En Nicaragua, este mito se ha reforzado con la figura de Darío, cuya muerte por cirrosis hepática se ha convertido, paradójicamente, en una especie de medalla de honor para quienes buscan emularlo. Pero Darío no fue grande por su alcoholismo, sino a pesar de él. Como él mismo escribió:

“¡Qué triste es el camino que apenas comienza,
qué horrible es la vida que apenas se va!”

Esta angustia no proviene de una botella, sino de una conciencia aguda de la condición humana.

La verdadera poesía: Arte por el arte

La poesía, en su forma más pura, no necesita de las manadas ni de los movimientos literarios. El poeta auténtico, como el solitario de Nietzsche, encuentra en su aislamiento la fuerza para crear. La poesía no es un medio para alcanzar la fama ni un instrumento de los mecenas para perpetuar su poder. Es un fin en sí misma, una expresión de lo eterno en lo efímero.

Los grandes bardos de la historia, desde Homero hasta Emily Dickinson, han entendido esto. Dickinson, quien vivió casi toda su vida en reclusión, escribió algunos de los versos más poderosos de la literatura universal. No buscaba la aprobación de nadie; su único compromiso era con la verdad y la belleza.

Los falsos mecenas y la corrupción del arte

En Nicaragua y en el mundo, la poesía ha sido corrompida por quienes la ven como un medio para sus propias ambiciones. Los mecenas, ya sean políticos, empresarios o académicos, han intentado apropiarse de este arte para sus propios fines, financiando publicaciones y eventos que a menudo carecen de sustancia. En este proceso, la poesía se convierte en una mercancía, una herramienta de propaganda que pierde su esencia.

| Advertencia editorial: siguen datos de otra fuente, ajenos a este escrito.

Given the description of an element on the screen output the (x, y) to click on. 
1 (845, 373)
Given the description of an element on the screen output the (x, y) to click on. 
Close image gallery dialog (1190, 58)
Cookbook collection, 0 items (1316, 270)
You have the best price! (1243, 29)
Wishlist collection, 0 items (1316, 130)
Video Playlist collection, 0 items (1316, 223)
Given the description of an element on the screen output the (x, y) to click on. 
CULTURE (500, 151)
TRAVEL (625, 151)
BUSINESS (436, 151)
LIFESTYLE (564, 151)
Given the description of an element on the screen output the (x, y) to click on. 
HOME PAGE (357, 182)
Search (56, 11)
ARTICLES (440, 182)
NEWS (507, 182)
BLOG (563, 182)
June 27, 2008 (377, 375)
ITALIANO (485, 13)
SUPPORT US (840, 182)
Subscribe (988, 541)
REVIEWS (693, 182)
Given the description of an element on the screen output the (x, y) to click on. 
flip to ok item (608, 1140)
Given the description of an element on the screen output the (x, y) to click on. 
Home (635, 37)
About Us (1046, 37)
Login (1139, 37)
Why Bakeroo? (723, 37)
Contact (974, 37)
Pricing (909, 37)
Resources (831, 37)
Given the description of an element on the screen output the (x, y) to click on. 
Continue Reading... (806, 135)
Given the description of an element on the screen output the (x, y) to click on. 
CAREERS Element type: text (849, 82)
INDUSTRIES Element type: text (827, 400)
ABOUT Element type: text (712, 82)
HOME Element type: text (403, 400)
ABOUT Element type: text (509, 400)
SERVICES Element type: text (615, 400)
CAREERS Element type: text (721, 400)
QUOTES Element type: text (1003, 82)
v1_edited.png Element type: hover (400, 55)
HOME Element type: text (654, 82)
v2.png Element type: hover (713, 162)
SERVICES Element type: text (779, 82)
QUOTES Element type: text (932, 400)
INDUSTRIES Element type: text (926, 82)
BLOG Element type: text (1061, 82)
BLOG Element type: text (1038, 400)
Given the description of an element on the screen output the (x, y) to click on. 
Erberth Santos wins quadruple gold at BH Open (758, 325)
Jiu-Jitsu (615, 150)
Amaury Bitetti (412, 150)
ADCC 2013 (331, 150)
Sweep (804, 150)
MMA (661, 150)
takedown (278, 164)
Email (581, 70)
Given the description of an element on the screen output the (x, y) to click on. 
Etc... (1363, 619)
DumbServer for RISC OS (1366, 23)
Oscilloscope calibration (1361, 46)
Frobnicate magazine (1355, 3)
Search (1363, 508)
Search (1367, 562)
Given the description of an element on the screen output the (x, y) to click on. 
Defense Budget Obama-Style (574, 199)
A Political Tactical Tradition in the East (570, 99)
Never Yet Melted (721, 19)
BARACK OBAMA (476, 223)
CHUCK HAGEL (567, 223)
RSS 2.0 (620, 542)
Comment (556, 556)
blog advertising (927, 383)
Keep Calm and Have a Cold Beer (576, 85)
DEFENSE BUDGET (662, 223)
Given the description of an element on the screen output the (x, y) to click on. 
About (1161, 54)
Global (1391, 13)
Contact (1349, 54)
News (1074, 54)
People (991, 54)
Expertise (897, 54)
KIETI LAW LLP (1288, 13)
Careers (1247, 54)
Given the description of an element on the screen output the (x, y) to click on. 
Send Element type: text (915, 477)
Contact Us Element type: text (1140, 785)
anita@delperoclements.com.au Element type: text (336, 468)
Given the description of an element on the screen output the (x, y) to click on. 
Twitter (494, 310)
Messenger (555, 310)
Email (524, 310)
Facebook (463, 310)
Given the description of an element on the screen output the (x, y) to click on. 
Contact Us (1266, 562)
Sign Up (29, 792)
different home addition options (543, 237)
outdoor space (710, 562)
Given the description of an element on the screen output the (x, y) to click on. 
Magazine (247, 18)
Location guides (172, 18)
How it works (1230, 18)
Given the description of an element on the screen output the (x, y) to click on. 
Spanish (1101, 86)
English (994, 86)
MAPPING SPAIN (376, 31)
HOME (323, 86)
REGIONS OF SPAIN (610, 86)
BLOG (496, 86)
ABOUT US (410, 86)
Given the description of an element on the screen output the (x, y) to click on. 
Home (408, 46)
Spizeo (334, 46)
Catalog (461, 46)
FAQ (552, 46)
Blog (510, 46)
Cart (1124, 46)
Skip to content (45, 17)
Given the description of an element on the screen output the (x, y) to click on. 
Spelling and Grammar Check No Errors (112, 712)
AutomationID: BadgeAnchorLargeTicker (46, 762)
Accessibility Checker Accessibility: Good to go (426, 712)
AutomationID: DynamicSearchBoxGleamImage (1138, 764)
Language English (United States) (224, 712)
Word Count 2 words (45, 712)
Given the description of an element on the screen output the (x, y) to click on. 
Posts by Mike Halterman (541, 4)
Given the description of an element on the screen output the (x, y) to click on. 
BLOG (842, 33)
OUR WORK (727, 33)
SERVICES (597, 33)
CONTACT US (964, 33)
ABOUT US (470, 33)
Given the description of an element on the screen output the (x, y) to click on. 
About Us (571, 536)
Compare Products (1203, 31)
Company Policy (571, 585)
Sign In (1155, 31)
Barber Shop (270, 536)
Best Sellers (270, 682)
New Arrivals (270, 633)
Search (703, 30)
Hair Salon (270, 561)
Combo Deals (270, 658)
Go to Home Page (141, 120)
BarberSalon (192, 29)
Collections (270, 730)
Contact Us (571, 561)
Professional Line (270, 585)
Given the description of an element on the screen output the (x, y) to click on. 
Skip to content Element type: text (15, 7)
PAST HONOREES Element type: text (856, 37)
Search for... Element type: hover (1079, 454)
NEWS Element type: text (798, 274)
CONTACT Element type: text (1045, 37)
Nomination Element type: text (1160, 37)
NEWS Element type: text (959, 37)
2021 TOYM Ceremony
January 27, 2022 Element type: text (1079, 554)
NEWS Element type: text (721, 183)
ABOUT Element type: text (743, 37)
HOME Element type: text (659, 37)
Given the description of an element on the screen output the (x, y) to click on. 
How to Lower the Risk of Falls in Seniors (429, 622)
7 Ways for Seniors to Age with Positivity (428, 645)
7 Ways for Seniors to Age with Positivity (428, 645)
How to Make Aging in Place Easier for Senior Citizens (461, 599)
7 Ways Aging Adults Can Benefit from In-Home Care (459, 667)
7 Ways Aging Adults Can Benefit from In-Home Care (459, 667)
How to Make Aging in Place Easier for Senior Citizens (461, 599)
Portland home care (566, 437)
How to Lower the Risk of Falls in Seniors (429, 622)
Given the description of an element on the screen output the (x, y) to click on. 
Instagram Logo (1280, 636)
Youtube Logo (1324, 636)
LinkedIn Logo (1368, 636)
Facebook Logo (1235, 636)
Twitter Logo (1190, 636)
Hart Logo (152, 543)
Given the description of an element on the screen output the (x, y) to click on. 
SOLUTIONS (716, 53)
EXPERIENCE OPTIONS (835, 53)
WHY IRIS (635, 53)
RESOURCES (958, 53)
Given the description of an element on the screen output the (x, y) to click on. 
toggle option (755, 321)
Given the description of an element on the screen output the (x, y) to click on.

Pero la poesía verdadera resiste. Como dijo Octavio Paz: “El poeta no tiene otra misión que ser poeta.” Este es el credo del verdadero artista, cuya lealtad es únicamente con el arte.

Conclusión: La poesía como redención

En este contexto de polarización y trivialización, es necesario regresar a la esencia de la poesía: el arte por el arte, la búsqueda de la verdad y la belleza como fin último. Rubén Darío, Salomón de la Selva, José Coronel Urtecho, Ernesto Cardenal y tantos otros nos han dejado un legado que trasciende los mitos y las etiquetas. No necesitamos emular sus defectos para honrar su obra; basta con seguir su ejemplo de dedicación y autenticidad.

La gloria, como dijo Paul Verlaine, puede ser una mierda. Pero la poesía, en su forma más pura, es un puente hacia lo eterno. Es hora de liberarla de los falsos altares y devolverla al lugar que le corresponde: el corazón humano.